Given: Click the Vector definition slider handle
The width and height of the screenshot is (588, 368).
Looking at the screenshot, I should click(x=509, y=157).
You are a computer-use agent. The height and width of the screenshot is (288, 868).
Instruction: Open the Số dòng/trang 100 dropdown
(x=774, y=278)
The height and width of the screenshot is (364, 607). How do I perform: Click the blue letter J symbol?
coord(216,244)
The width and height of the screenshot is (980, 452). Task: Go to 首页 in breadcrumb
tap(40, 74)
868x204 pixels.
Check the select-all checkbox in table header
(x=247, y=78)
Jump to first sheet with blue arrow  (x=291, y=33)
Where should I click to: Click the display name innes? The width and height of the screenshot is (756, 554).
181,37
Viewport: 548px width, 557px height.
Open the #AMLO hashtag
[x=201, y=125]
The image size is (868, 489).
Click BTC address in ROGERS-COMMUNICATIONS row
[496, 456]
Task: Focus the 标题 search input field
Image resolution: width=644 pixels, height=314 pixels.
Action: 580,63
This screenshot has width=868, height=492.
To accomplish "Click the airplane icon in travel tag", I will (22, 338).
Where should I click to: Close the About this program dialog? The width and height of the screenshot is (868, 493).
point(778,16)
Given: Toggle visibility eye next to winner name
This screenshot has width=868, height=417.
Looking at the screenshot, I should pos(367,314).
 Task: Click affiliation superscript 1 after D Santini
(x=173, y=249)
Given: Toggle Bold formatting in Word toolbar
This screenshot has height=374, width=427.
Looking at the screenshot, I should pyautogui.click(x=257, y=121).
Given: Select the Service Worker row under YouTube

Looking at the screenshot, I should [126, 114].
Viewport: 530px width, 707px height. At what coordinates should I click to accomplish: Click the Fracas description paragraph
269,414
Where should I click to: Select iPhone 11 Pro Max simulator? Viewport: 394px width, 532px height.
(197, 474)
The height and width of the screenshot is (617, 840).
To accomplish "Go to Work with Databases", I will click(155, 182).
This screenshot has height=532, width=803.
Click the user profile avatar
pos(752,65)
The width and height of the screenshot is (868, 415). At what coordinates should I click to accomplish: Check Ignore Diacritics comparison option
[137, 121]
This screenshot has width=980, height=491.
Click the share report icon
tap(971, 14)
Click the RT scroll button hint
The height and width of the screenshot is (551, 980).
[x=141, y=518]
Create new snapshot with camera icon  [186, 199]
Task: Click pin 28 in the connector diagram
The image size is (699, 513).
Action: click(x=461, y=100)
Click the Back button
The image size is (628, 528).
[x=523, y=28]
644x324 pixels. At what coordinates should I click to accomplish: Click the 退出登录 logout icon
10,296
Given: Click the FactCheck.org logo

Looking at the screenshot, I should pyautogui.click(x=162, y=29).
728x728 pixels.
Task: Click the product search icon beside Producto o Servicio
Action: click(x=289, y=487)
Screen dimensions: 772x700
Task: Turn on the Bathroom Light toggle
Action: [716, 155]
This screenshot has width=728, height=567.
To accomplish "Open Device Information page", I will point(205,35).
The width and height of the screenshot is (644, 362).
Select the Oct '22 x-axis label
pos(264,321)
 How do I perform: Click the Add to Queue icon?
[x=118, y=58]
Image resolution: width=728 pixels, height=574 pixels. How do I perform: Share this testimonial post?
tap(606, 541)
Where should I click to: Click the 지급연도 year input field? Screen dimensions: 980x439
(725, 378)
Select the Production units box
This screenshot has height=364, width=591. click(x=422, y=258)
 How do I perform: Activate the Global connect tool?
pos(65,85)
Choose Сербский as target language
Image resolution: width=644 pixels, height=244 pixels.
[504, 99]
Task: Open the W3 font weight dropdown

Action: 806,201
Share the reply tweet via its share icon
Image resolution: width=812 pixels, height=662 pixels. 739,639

--------------------------------

> **WORK TO COMPLETE**
All the lines above are to be copied exactly, with none left out.

> **EXERCISE SOLUTION**
Given: Click the Vector definition slider handle
The width and height of the screenshot is (588, 368).
Looking at the screenshot, I should click(x=509, y=157).
You are a computer-use agent. The height and width of the screenshot is (288, 868).
Instruction: Open the Số dòng/trang 100 dropdown
(x=774, y=278)
The height and width of the screenshot is (364, 607). How do I perform: Click the blue letter J symbol?
coord(216,244)
The width and height of the screenshot is (980, 452). Task: Go to 首页 in breadcrumb
tap(40, 74)
868x204 pixels.
Check the select-all checkbox in table header
(x=247, y=78)
Jump to first sheet with blue arrow  (x=291, y=33)
Where should I click to: Click the display name innes? The width and height of the screenshot is (756, 554).
181,37
Viewport: 548px width, 557px height.
Open the #AMLO hashtag
[x=201, y=125]
The image size is (868, 489).
Click BTC address in ROGERS-COMMUNICATIONS row
[496, 456]
Task: Focus the 标题 search input field
Image resolution: width=644 pixels, height=314 pixels.
Action: 580,63
This screenshot has width=868, height=492.
To accomplish "Click the airplane icon in travel tag", I will (22, 338).
Where should I click to: Close the About this program dialog? The width and height of the screenshot is (868, 493).
point(778,16)
Given: Toggle visibility eye next to winner name
This screenshot has width=868, height=417.
Looking at the screenshot, I should pos(367,314).
 Task: Click affiliation superscript 1 after D Santini
(x=173, y=249)
Given: Toggle Bold formatting in Word toolbar
This screenshot has height=374, width=427.
Looking at the screenshot, I should pyautogui.click(x=257, y=121).
Given: Select the Service Worker row under YouTube

Looking at the screenshot, I should [126, 114].
Viewport: 530px width, 707px height. At what coordinates should I click to accomplish: Click the Fracas description paragraph
269,414
Where should I click to: Select iPhone 11 Pro Max simulator? Viewport: 394px width, 532px height.
(197, 474)
The height and width of the screenshot is (617, 840).
To accomplish "Go to Work with Databases", I will click(155, 182).
This screenshot has height=532, width=803.
Click the user profile avatar
pos(752,65)
The width and height of the screenshot is (868, 415). At what coordinates should I click to accomplish: Check Ignore Diacritics comparison option
[137, 121]
This screenshot has width=980, height=491.
Click the share report icon
tap(971, 14)
Click the RT scroll button hint
The height and width of the screenshot is (551, 980).
[x=141, y=518]
Create new snapshot with camera icon  [186, 199]
Task: Click pin 28 in the connector diagram
The image size is (699, 513).
Action: click(x=461, y=100)
Click the Back button
The image size is (628, 528).
[x=523, y=28]
644x324 pixels. At what coordinates should I click to accomplish: Click the 退出登录 logout icon
10,296
Given: Click the FactCheck.org logo

Looking at the screenshot, I should pyautogui.click(x=162, y=29).
728x728 pixels.
Task: Click the product search icon beside Producto o Servicio
Action: click(x=289, y=487)
Screen dimensions: 772x700
Task: Turn on the Bathroom Light toggle
Action: [716, 155]
This screenshot has width=728, height=567.
To accomplish "Open Device Information page", I will point(205,35).
The width and height of the screenshot is (644, 362).
Select the Oct '22 x-axis label
pos(264,321)
 How do I perform: Click the Add to Queue icon?
[x=118, y=58]
Image resolution: width=728 pixels, height=574 pixels. How do I perform: Share this testimonial post?
tap(606, 541)
Where should I click to: Click the 지급연도 year input field? Screen dimensions: 980x439
(725, 378)
Select the Production units box
This screenshot has height=364, width=591. click(x=422, y=258)
 How do I perform: Activate the Global connect tool?
pos(65,85)
Choose Сербский as target language
Image resolution: width=644 pixels, height=244 pixels.
[504, 99]
Task: Open the W3 font weight dropdown

Action: 806,201
Share the reply tweet via its share icon
Image resolution: width=812 pixels, height=662 pixels. 739,639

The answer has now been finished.